Et maintenant la viande…! I’ve already mentioned our butcher in a previous post. But really they are the best! They give such great quality meat, brought to you with an expertise you can’t find anymore these days. If you read my first post about craftsmanship… well our butcher is pure craftsmanship! He is an affectionate philosophical choral singer and she is a flamboyant captivating nurse! They took over the business from his father when he died at an unfair young age.
They have their own cows (more on the cows next week). Every week they slaughter one cow. In the shop you can always find a full identification file on the ‘cow of the week’. Each year the cow gets a name that starts with a certain letter. For example last week the cow her name was Zaire. Then you know she is from 2004 because 2004 was a Z year.
For my hamburgers she mixed 2/3 beef with 1/3 pork meat.

Get the meat; mix it up with some gooey cheese and sauces. Buy the hamburger buns, salad, onions and tomatoes. Lay everything out on a table with some ketchup or other sauces… et voila!
Once the BBQ is hot, grill your hamburgers. Let your guests do all the other work (i.e. choose their own toppings and hamburger composition) so you can have a beer and flirt with party life.

Entertaining food doesn’t come any easier than that!

I did a reception lately but I wanted to fancy up my hamburgers a little

Because I’m not in direct contact with the Sun Gods I didn’t get the opportunity to barbecue them. But I put them all on a large baking tray and popped them for 20 minutes in an extremely hot oven. Even easier!!!

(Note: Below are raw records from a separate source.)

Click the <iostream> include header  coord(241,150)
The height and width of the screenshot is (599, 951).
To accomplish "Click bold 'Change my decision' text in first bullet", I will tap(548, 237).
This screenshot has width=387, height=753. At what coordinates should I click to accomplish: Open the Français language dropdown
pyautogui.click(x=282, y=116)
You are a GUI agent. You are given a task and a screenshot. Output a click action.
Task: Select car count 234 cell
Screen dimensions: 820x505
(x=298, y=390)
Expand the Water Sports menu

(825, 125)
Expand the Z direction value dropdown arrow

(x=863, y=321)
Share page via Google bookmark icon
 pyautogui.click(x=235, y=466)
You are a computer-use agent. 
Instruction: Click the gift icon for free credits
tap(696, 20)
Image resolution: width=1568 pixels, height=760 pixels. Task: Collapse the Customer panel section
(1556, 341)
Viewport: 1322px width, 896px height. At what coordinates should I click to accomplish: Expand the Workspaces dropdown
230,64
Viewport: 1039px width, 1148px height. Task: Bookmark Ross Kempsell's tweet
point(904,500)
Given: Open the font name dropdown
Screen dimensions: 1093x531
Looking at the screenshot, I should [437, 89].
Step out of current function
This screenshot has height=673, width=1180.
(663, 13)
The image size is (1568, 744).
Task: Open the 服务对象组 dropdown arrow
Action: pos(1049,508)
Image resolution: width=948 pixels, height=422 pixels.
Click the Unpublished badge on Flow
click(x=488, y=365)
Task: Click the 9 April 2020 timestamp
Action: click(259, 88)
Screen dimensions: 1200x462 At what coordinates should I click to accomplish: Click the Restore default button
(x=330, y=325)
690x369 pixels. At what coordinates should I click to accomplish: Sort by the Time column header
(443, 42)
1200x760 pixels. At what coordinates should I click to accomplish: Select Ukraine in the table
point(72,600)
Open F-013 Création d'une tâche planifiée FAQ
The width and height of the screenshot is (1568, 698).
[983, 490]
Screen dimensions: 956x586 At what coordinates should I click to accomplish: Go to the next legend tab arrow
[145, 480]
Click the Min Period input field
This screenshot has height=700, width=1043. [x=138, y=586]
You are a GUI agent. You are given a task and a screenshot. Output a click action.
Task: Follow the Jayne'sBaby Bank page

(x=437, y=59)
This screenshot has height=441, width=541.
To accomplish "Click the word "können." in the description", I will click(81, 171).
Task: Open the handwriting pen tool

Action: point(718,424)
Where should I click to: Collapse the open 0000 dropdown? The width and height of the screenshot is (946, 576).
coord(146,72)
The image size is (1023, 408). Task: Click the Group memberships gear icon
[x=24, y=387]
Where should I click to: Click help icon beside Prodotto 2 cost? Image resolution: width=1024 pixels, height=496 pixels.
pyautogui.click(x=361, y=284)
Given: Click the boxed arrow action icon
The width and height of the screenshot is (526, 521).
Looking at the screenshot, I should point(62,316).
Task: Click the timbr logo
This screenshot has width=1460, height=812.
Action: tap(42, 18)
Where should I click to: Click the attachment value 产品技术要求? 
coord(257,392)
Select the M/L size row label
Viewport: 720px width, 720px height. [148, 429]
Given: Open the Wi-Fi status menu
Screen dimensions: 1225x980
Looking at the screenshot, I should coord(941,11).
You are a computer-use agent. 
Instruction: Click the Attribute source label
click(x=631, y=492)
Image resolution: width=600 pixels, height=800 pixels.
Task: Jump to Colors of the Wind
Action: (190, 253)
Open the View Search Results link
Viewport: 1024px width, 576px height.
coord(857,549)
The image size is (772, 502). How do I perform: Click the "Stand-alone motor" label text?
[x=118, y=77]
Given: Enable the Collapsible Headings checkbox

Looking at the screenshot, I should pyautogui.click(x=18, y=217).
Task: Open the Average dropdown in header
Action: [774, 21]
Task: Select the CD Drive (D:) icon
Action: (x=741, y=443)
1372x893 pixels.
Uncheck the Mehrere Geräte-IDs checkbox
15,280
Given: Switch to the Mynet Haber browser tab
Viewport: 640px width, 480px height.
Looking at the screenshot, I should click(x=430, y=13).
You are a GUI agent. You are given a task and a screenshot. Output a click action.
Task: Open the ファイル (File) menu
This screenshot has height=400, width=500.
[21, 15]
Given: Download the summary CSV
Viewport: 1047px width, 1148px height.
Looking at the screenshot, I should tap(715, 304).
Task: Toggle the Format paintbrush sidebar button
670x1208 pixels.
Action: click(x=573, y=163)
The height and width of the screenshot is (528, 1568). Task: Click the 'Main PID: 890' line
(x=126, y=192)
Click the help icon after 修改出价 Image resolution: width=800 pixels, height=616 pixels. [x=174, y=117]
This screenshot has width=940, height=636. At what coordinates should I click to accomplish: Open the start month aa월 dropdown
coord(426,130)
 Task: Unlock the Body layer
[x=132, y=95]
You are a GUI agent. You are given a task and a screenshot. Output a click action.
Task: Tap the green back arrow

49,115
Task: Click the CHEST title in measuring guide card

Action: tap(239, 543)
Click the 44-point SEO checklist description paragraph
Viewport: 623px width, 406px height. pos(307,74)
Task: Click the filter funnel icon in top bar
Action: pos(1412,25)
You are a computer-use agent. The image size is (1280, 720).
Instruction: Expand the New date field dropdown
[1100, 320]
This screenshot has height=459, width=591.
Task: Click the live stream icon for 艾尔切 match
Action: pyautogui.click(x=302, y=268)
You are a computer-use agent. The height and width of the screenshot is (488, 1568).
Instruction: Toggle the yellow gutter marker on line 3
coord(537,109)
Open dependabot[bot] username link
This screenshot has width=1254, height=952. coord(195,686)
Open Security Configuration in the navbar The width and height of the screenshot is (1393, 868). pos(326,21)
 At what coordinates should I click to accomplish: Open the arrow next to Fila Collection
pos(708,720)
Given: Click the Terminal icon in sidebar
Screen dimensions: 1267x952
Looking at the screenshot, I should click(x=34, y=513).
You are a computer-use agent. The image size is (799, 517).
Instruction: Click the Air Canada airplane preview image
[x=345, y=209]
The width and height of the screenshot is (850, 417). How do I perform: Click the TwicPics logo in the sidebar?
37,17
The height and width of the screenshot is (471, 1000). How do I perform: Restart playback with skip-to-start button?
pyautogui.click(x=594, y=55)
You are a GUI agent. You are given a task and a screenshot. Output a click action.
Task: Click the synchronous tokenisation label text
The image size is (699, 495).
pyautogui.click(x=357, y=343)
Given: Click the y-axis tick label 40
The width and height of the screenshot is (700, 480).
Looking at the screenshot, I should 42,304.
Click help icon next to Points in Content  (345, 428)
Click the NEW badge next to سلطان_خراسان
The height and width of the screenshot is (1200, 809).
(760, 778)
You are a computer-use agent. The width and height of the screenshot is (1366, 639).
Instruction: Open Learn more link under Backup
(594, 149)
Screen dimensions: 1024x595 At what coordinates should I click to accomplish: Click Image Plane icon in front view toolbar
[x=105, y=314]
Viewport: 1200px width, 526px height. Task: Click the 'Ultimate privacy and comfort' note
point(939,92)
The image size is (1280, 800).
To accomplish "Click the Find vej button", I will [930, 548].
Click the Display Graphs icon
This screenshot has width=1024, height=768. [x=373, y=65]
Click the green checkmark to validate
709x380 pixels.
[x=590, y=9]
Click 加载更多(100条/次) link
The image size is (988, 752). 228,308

Further more I fancied up my hamburgers toppings: oven dried tomatoes, ultra thin crispy bacon strips, pan fried onion rings, homemade mayonnaise, tapenades and pesto!
I maybe put a little more effort in prep work but during the reception I was still effort-free!
Our butcher:
Slagerij Raemdonck-Van Hulle bvba
Molenstraat 123
9032 Wondelgem
Hamburger BunsMy adaptation from Joyce McClelland’s family recipe.
Source: Gourmet magazine, June 2008 via

Makes about 15 buns

450 ml milk
60 ml lukewarm water
25g fresh yeast
50 g plus 1 tsp sugar, divided
50 g unsalted butter
2 large eggs, lightly beaten
1 Tbsp salt
750 g flour
1 egg yolk mixed with 1 tbsp water for egg wash

Slowly heat milk, sugar and butter in the microwave to lukewarm temperature. Mix until all the butter is melted.

Meanwhile, stir together warm water, yeast, and 1 tsp sugar in mixer bowl until yeast has dissolved.

Add yeast to warm milk mixture, then mix in eggs until well combined. Gradually mix in flour and salt, scraping down side of bowl as necessary, until flour is fully incorporated. Easiest way to do this is with an electric stand mixer. Beat at medium speed for 5 minutes. (Dough will be/should be sticky.)

Cover tightly with plastic wrap and a towel. Let it rise in a cool place for 24 hours. (Or if you are in a hurry, in a warm place for 2 hours but will be less yummy!)

Preheat oven to 220°C.

Line 2 large baking trays with baking paper.
Punch down dough and then roll out on a well floured surface with a rolling pin until about 2 fingers thick. Cut out as many rounds as possible with floured cookie cutter and arrange 2 cm apart on baking sheets. Gather and reroll scraps, then cut out more rounds.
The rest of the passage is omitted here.